Much Ado About Nothing (A Shakespearen Retelling) | C.E. Wilson


Shakespeare’s work features some of the most memorable stories and characters ever created, yet for too many curious readers the combination of ultra-dense dialogue and unfamiliar historical settings make tackling the Bard’s work something between a tedious chore and a confusing mess of bird-bolts and quondam carpet-mongers.

While it’s nearly impossible to replicate or improve on these works, it is (thanks to their timeless nature) possible to make them more accessible to a wider audience.In this Young Adult retelling of one of William Shakespeare’s most iconic plays, join C.E. Wilson as she breathes new life into Much Ado About Nothing, the first in her series Shakespeare for Everyone Else.

Two couples.

Clark and Heaven.

Beatriz and Bennett.

After years of friendship Clark decides that his senior year is the time to finally profess his love to his long-time crush Heaven; a sweet and simple girl who her father knows to be loyal, trustworthy and caring. She returns Clark’s love because, like him, she has also seen her feelings blossom over time. Theirs is a cute love that differs a bit from the other couple in the play.

Beatriz and Bennett at first glance seem to want nothing to do with the other. Every conversation, every remark is a withering attack which reveals their lost history and similarities. It’s not long before their friends hatch a plan to set them up because everyone is convinced they still love and care for one another. Will either of them be able to resist the strong attraction between them?

As these two couples try to make it through their senior year, their friend Donnie does what he can to keep the group happy. The problem lies in Donnie’s half-brother Jason who wants nothing more than to spoil the fun – even at the cost of Heaven’s reputation.

When both couples are pushed to the limits, whose love will endure?
Find out in this modern retelling of Shakespeare’s memorable play Much Ado About Nothing.

While this didn't have the best writing, or the best storyline (which obviously isn't the author's fault), it fulfilled the goal of making Shakespeare interesting. Upon finishing this book, I ordered the original Shakespearean work.

In order to review this book in the best possible way, I'm separating the storyline of the original play, which I'll go more into after reading the Shakespearean play, from the actual writing of this retelling.

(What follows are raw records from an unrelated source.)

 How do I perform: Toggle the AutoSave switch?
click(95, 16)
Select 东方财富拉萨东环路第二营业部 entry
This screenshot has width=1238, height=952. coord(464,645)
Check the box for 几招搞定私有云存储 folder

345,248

While I love that I could see the in bred Shakespeare within the writing, stories and plays are written differently for a reason. When reading a play, all we really have is the dialogue within the characters. But when reading a story we can emphasize setting, plot, subtle character personalities. There are more areas to work with and to convey a story. 

Things that may have worked in the original play, don't really work as much in story-form. In order to add a little personal touch to it, the author could have worked with the setting or time period to create a more believable setting. She could have played around with the characters a bit more in order to give them a bit more personality. 

Again, even though it wasn't perfect, I really really liked the premise of it. Personally, I know that Shakespeare is a bit hard to read, so having it in a simpler form really gives me incentive to read the original text while still being to understand what's going on.